Note 16.—These zushi have been carried away in great numbers to form articles of decorative furniture in foreign houses, for which purpose they are now expressly manufactured. It is a fancy which to Japanese eyes appears as incongruous as the use of a reredos for an over-mantle or of a monstrance for an epergne would seem to Occidentals.

Note 17.—Gowland, in the "Journal of the Society of Chemical Industry," Vol. XIII.

Note 18.—A vase, a censer, and a pricket-candlestick formed a set, and were collectively called mitsu-gusoku, or "the three articles of furniture."

Note 19.—The credit of this success belongs to Signor Ragusa.

Note 20.—The method of applying the gold was to "lay it thickly over varnish composed of hone-powder and lacquer upon hempen cloth." (Satow.)

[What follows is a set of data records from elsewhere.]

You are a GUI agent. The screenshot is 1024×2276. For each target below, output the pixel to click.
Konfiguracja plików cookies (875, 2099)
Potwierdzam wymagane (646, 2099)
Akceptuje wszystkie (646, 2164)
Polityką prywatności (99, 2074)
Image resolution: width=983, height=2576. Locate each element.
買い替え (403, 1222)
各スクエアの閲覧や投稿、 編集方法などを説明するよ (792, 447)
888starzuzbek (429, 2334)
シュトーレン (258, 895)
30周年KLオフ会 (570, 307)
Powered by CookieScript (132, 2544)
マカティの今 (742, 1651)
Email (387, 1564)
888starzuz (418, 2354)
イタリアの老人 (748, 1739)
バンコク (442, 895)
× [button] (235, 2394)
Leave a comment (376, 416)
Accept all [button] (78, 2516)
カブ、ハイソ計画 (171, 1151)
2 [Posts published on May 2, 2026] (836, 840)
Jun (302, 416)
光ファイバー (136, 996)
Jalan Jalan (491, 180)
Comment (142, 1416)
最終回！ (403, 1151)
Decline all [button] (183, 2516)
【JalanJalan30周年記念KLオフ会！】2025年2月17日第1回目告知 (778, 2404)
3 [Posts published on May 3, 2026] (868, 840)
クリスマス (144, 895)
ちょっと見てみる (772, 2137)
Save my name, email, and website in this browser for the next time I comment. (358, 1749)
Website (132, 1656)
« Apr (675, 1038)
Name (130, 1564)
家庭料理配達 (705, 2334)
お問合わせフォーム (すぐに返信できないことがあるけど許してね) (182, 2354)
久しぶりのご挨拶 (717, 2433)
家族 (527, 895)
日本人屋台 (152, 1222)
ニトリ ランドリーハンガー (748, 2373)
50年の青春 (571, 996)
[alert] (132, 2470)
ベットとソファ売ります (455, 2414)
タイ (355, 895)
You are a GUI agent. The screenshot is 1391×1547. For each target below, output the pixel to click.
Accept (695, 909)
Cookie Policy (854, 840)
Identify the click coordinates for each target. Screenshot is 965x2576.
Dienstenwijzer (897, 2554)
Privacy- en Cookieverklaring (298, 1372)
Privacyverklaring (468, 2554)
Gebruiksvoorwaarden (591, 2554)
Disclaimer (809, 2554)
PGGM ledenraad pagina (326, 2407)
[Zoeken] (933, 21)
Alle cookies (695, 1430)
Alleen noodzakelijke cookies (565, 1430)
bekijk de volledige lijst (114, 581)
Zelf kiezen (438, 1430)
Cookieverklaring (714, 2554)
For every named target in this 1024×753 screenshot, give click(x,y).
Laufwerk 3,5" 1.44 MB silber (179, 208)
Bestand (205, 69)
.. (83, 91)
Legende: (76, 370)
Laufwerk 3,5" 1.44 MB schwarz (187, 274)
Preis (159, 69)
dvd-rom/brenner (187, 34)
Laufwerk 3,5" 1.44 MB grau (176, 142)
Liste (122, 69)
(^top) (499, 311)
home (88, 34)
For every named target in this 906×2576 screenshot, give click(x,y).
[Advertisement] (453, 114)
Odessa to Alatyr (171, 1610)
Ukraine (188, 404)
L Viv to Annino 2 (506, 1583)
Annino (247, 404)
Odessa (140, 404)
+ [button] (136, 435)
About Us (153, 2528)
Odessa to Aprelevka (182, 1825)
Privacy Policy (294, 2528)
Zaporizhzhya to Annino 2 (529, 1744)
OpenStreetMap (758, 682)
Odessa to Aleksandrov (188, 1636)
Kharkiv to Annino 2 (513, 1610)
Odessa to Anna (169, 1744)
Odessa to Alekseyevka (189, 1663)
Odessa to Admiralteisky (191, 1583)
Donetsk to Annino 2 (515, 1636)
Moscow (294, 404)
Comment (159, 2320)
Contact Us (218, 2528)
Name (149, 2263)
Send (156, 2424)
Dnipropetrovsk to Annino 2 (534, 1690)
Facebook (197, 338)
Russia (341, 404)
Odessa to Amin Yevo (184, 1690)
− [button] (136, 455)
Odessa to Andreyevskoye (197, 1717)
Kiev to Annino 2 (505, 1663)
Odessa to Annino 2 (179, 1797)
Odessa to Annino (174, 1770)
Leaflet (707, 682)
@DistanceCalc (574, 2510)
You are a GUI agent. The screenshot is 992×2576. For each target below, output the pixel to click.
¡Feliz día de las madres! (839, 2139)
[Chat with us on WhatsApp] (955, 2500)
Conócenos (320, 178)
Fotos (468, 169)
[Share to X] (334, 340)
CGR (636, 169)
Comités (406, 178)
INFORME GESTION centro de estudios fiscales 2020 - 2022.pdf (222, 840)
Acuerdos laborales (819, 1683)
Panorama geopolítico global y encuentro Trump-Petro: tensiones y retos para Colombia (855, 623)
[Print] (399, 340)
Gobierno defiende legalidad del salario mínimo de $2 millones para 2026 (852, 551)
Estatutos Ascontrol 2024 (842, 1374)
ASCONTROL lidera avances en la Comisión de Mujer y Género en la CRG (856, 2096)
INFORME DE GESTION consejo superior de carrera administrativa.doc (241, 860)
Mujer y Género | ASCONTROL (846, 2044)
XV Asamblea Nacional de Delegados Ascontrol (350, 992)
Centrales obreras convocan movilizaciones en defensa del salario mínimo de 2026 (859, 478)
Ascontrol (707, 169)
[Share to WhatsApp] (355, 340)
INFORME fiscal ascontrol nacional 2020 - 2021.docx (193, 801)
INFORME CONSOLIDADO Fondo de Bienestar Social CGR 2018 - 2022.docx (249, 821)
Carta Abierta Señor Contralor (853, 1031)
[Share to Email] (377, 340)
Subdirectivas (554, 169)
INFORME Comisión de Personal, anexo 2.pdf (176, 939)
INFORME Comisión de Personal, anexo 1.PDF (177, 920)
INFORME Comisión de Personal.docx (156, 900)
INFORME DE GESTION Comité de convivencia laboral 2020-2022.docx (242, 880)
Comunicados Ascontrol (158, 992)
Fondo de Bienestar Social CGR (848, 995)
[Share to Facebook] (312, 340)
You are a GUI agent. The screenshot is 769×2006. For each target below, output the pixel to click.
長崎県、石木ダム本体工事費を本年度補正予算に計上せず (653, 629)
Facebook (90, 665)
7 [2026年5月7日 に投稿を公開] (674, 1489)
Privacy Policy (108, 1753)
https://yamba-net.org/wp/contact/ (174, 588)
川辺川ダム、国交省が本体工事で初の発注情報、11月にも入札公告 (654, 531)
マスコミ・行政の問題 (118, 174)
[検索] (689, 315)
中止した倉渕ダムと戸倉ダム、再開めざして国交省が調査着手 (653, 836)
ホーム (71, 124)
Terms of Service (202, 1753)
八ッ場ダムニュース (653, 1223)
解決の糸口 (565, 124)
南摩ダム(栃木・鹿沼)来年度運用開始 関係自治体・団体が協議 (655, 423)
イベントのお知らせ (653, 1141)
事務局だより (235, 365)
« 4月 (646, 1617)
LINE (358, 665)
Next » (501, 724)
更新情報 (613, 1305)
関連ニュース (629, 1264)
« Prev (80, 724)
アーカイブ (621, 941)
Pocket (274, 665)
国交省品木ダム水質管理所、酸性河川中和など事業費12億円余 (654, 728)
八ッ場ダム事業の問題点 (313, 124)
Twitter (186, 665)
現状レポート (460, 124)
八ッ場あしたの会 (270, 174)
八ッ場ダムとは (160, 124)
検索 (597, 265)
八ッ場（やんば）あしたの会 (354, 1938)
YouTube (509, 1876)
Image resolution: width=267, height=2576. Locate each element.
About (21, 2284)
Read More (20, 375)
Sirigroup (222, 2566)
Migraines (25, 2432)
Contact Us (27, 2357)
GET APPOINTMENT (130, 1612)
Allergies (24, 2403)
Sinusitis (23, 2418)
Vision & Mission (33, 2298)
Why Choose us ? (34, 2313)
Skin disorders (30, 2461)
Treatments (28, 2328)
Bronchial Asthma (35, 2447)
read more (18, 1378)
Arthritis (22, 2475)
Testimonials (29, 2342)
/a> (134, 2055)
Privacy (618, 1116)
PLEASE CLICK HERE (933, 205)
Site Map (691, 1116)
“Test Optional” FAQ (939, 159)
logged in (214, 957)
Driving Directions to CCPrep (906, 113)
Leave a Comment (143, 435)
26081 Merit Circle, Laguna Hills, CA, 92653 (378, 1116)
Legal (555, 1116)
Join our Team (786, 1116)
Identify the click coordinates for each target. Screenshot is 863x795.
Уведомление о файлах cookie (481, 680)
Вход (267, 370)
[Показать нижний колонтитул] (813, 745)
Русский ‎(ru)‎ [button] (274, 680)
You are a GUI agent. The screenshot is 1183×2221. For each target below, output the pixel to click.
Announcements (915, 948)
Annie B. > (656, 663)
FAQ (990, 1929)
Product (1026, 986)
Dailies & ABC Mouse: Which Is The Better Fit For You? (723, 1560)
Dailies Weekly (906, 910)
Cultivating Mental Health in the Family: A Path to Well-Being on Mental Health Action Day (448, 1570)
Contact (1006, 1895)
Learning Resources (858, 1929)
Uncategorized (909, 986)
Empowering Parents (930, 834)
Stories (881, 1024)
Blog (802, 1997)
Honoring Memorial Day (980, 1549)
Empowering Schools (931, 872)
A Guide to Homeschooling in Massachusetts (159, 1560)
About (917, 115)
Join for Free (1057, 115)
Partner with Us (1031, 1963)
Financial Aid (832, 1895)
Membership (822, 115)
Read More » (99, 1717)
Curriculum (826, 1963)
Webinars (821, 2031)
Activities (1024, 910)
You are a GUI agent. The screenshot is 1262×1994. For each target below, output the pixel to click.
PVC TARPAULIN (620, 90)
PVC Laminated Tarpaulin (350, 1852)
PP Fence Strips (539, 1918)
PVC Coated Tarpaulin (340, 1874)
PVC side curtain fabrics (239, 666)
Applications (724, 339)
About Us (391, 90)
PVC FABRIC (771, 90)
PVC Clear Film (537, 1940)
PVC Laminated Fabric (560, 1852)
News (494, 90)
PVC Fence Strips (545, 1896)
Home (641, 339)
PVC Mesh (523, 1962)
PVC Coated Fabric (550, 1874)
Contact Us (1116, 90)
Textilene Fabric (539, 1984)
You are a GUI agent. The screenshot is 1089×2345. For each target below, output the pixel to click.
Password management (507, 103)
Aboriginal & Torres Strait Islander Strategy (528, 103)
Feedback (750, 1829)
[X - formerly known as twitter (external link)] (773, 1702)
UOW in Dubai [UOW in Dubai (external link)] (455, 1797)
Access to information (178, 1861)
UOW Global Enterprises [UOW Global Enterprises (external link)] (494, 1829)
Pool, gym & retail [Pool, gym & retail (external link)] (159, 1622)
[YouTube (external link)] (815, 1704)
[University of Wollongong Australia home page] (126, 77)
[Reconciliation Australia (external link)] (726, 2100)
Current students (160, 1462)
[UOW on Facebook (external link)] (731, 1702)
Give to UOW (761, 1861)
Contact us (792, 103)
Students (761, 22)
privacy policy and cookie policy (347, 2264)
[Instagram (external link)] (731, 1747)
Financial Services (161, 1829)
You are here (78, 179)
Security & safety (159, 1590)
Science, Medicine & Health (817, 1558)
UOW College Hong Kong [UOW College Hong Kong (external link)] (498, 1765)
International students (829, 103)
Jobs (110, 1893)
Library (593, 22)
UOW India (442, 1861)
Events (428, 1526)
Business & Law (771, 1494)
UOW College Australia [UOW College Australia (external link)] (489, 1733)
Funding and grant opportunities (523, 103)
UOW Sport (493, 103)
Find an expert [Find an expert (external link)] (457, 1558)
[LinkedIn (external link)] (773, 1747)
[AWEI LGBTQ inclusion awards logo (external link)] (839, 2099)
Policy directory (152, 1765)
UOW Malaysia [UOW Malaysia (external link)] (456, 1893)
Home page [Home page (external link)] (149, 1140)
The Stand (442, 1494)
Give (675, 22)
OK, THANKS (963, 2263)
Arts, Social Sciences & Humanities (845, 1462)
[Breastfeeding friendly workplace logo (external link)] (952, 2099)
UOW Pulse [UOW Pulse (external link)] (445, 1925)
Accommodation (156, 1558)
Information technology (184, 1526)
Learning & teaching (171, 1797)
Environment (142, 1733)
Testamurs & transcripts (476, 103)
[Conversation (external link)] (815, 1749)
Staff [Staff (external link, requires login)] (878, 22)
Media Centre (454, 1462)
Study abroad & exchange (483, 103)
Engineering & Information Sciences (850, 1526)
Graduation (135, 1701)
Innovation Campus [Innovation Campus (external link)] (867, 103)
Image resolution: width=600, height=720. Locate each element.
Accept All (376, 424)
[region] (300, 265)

Note 21.Shitan is a favourite wood in China and Japan. It is the material used by the Chinese for making reading-desks, book-cases, vase-stands, and many other objects of furniture or decoration. In its natural state its colour is red, but before it emerges from the workman's hands it is stained black, and under the friction of use it develops a beautiful glossy surface. It is hard, close-grained, and almost knotless, being thus specially adapted for carving.

Note 22.—This device has been utilised in recent years for making metal (silver or shibuichi) cases to contain match-boxes.

Note 23.—From about the year 1830 the use of huge tobacco-pouches obtained much vogue among the artisan classes. Generally these pouches had silver chains for attaching the netsuke, which was of the button (manju) variety and proportionately large. Sometimes the silver chains numbered as many as fifty, and to such an extent was this extravagance carried that a man wearing clothes worth ten yen would have a tobacco-pouch worth one hundred yen.

Note 24.—In families whose ancestors had the honour of serving the Tokugawa Court, there are preserved and treasured long rolls of brocade consisting entirely of tobacco-pouch covers sewed together. These serve primarily to illustrate the extraordinary variety and beauty of the stuffs used for covering pouches, and incidentally to record the long service of the families possessing them, for each pouch was a New Year's gift from the Shōgun.

Note 25.—The shima-dai itself is generally of pure white-pine, and the trees, crane, and tortoise which it supports are of silver and gold; but the figures of the old man and the old woman are invariably wood-carvings.